No matter what comes your way, you work through it. In moments of greatest testing, you fight through in order to reach the other side. My mom was a SURVIVOR! She was – and is – the strongest woman I know. When my dad left, leaving her with five kids to raise, she fought to keep our family intact and put bread on the table and a roof over our head and somehow managed to infuse our lives with a sense of joy and gratitude. She was a 25 year breast cancer survivor. She put her kids through college and went back and earned a degree herself. She fought sexism in the work place and became one of the first woman managers at the very same bank that had paid her half the salary of her male counter parts when she began working in the late 60’s. She fought prejudice and stood by my sister and against some family members and our very own minister when he refused to marry Terri and David, an interracial couple, in 1973. She was feisty. She never gave up. She set the bar high and expected everyone to figure out how to climb over it.

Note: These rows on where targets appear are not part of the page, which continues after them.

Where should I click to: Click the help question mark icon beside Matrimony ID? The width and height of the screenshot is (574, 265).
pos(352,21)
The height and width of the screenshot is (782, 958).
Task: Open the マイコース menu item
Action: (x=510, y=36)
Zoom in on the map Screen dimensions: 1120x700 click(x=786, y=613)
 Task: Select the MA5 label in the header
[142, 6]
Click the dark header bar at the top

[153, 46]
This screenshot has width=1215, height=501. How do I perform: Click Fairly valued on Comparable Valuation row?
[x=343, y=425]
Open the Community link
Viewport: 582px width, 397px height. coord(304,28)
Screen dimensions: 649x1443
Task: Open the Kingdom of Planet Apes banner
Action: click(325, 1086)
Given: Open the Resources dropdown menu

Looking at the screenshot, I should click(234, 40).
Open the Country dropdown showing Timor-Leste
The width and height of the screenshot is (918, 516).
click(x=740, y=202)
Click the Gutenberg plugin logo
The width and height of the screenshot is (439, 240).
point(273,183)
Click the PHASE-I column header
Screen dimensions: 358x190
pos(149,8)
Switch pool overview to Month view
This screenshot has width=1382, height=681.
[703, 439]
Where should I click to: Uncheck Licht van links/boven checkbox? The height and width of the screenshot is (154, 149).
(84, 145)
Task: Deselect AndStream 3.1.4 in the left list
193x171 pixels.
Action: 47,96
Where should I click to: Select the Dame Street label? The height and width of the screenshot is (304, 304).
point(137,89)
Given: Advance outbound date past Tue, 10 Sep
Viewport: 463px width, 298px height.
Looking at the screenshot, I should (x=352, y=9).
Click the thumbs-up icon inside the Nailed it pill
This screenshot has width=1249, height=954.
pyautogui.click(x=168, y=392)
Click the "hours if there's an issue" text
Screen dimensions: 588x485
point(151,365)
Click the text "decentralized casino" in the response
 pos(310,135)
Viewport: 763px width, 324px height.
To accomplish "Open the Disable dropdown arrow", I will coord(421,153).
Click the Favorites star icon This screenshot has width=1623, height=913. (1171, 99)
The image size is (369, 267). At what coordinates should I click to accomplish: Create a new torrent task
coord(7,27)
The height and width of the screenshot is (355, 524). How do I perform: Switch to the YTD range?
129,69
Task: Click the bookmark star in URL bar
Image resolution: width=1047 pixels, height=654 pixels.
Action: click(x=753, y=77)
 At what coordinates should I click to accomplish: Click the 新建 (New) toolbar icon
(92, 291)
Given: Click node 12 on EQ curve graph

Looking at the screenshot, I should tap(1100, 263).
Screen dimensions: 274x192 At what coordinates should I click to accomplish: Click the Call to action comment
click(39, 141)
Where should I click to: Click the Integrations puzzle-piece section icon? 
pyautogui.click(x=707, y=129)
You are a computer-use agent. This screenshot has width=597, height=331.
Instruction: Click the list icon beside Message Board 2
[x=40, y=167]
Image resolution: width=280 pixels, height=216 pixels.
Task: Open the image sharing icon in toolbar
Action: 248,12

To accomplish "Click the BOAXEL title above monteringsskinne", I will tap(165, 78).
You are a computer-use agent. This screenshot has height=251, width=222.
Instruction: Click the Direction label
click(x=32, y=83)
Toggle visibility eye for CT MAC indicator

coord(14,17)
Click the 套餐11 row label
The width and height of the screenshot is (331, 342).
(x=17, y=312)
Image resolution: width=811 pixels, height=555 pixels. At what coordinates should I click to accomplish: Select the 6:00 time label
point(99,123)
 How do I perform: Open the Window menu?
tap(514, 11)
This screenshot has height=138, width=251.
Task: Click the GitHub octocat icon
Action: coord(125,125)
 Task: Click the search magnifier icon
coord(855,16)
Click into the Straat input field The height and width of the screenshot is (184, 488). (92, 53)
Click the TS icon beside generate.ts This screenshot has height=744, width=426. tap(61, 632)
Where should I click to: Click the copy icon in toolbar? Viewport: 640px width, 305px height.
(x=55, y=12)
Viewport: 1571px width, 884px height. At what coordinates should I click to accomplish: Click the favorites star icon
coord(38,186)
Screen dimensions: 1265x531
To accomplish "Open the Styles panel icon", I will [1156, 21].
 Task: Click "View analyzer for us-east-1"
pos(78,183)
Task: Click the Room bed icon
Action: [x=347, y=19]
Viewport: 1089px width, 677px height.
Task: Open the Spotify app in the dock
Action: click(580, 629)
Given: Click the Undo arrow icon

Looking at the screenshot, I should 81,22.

And yet, it was in her last moment that my mom taught me one of the greatest lessons of all…sometimes, in the midst of struggle, it is okay to let go.  You don’t always have to fight to discover the light. Sometimes freeing yourself from struggle allows you and others to soar.  Although I wasn’t ready to say good bye to my mom – are we ever ready to say good bye to our loved ones? – I know her dying birthed in me a sense of independence, a broadening of compassion and a deepening of my faith. In my mom’s eyes, I was perfect and beautiful.  She always believed in me and celebrated my gifts like no other. Even in her final earthly act, she demonstrated her profound love and steadfast confidence in my strength and abilities. She had fought for so long, because of me – because of my brothers and sisters – but in those last moments she knew it was finally okay to let go because she had taught us to fight for ourselves and knew that we were more than fine.

Since my mom’s death, I have faced many struggles of my own. I try to face them as my mom did … with courage, strength, love and a belief that all things happen for a reason. Mom taught me and continues to remind me that we are never alone in our struggles. There is always a gift in the problem…and sometimes we discover our strength when we are most vulnerable.





PRAYER:

Healing Creator, thank you for those difficult and challenging moments – the moments of heartache and struggle – when grace and purpose and understanding is revealed and owned. Thank you for guiding is through the storms of our lives and shepherding us to safe harbors. Let us know the strength that comes through openness and vulnerability. Help us to know when it is time to let go and when it is time to fight against problems that feel too big.  Shower us with your love, your wisdom and your mercy. Amen.